Former Assistant Police Chief Robert L. Vernon urges students to nurture good character, become effective leaders
Former Los Angeles Assistant Police Chief Robert L. Vernon told students, faculty members, administrators, and guests during two recent Waynesburg University lecturers entitled, “Character: The Foundation of Leadership” that, while each person has different skills, talents, and opportunities, everyone has the same potential to improve his or her character. “And character,” Vernon related, “is the basis of leadership and persuading other people to follow you.”
Vernon’s visit to Waynesburg University was sponsored by the Stover Center for Constitutional Studies and Moral Leadership, which seeks to relate Christian Ethics and respect for the U.S. Constitution to contemporary issues.
During Chief Vernon’s visit to Waynesburg, he spoke to twelve classes about a wide range of topics such as: “The Federalist Papers and the Problem of Political Faction,” respect for private property, Old Testament King Hezekiah’s reforms in Ancient Israel, the challenges of forensic crime investigation, police interrogation of criminal suspects, tax policy, the war on terrorism, and white collar crime.
“Chief Vernon drew upon his 38 years of leadership in the Los Angeles Police Department and his subsequent global discussions with government leaders in over 55 countries as the founder of the Pointman Leadership Institute to inspire Waynesburg University’s students toward excellence in whatever field they pursue,” said Dr. Lawrence M. Stratton, director of the Stover Center for Constitutional Studies and Moral Leadership. “He brought a wealth of practical wisdom and theoretical knowledge to the Waynesburg University community.”
Several students commented about the impact Chief Vernon’s visit had on them. “Chief Vernon’s lecture series gave me insight into both the workings of a police officer as well as how to be an effective leader in the modern world,” said Gina Robinson, a freshman English/secondary education (literature) major from Lower Burrell, Pa.

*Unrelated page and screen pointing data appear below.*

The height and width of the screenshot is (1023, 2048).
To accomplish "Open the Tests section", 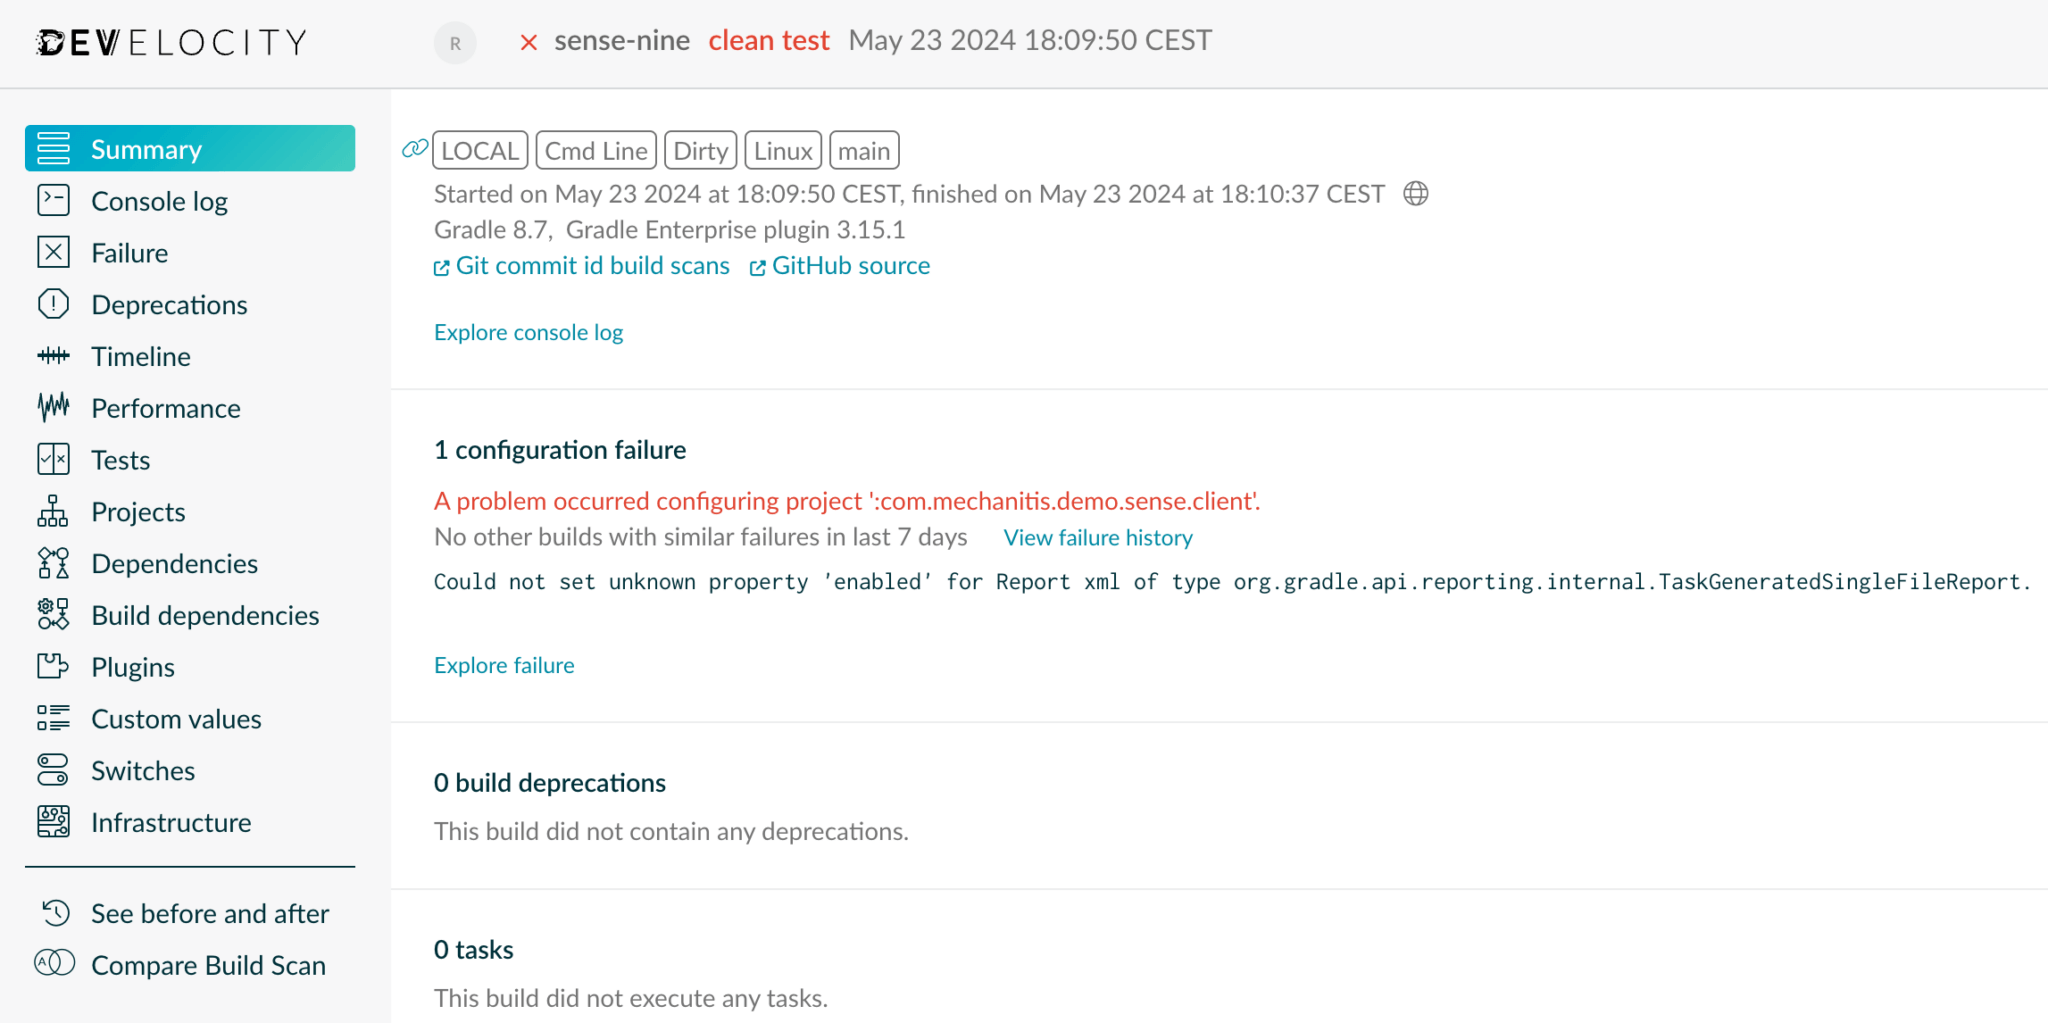I will 120,460.
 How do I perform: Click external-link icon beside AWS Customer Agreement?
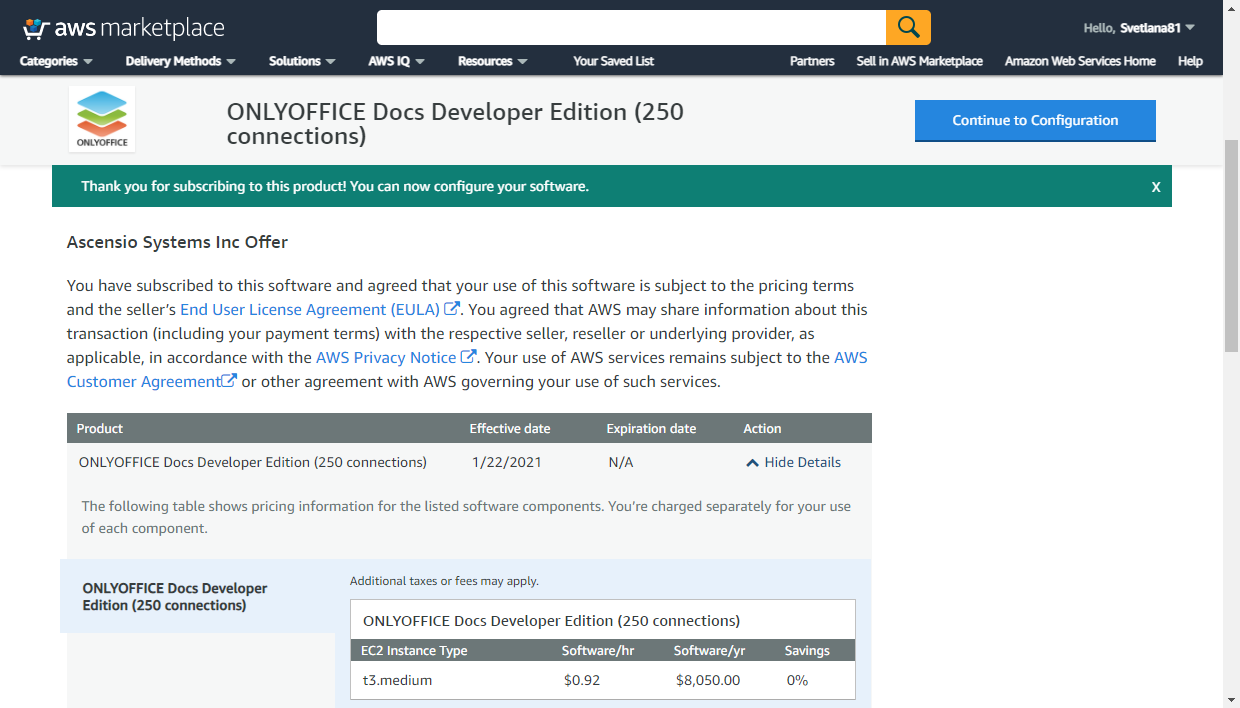tap(229, 381)
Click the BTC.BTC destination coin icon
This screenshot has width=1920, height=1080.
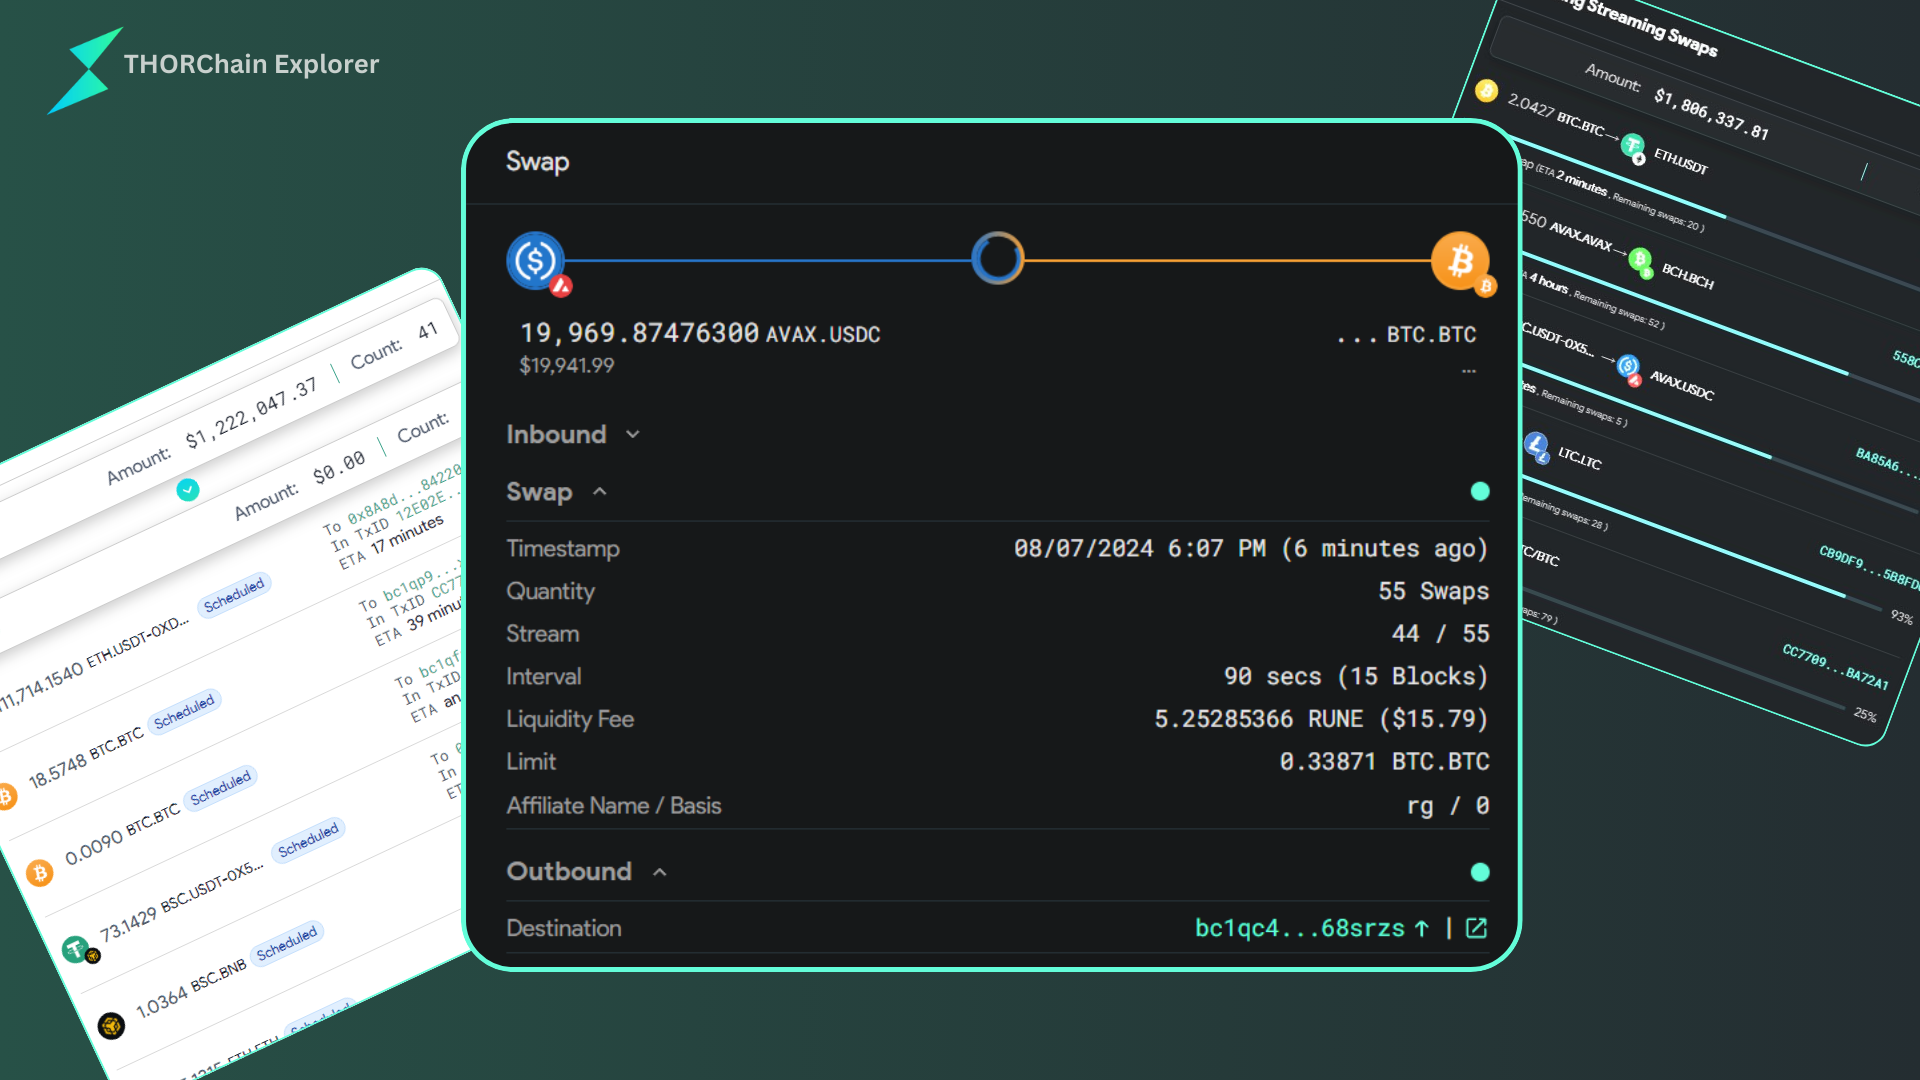1461,260
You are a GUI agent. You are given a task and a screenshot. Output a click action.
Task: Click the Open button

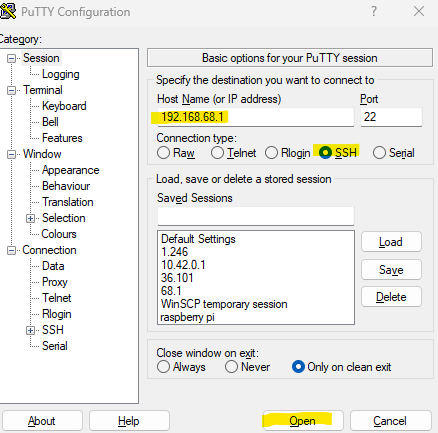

Robinson continued, “Being an education major, one of my major concerns is how I will motivate my students, and Chief Vernon’s seminar made me realize that, to get my students involved, I have to be a good leader myself.”
Echoing Robinson, Chase Ayers, a freshman sociology (pre-law) major from Charleroi, Pa. said, “The wisdom that Chief Vernon bestowed upon us is indispensable. Today, too many leaders do not understand the importance of leading by example, and Chief Vernon highlighted the importance.” Zander Shashura, a sophomore business management major from Fredericktown, Pa., commented, “Chief Vernon was an excellent speaker and his deep knowledge of the Bible was inspiring to me. He challenged me not only to be a better leader and stand for what is right, but to also get into the Bible more and see everything God has in it for us.”
Jonathan Waldon, a junior sociology (political science) major from Carmel, Ind., commented, “Through his extensive experience of leadership and stories on police work, he taught me new aspects of leadership and kept me interested the entire time. I found his points on being empathetic in a leadership role especially interesting.”
Daniel Czajkowski, a sophomore criminal justice major from Frederick, Md., commented, “Having such a prominent figure from within the world of criminal justice and leadership on campus with us was indeed a great privilege. Chief Vernon not only provided us with practical leadership tools, but encouraged us to approach leadership with a Christian ethic and from a Christian worldview. Chief Vernon’s thoughts and expression of faith were most inspiring.”
Stephanie Laing, a senior communication (journalism) major from Las Vegas, Nev., said, “Chief Vernon emphasized the character traits I deeply desire and work so hard towards. Vernon’s lectures came at the best time. I have an even deeper desire to attain these character traits and become the best possible leader.”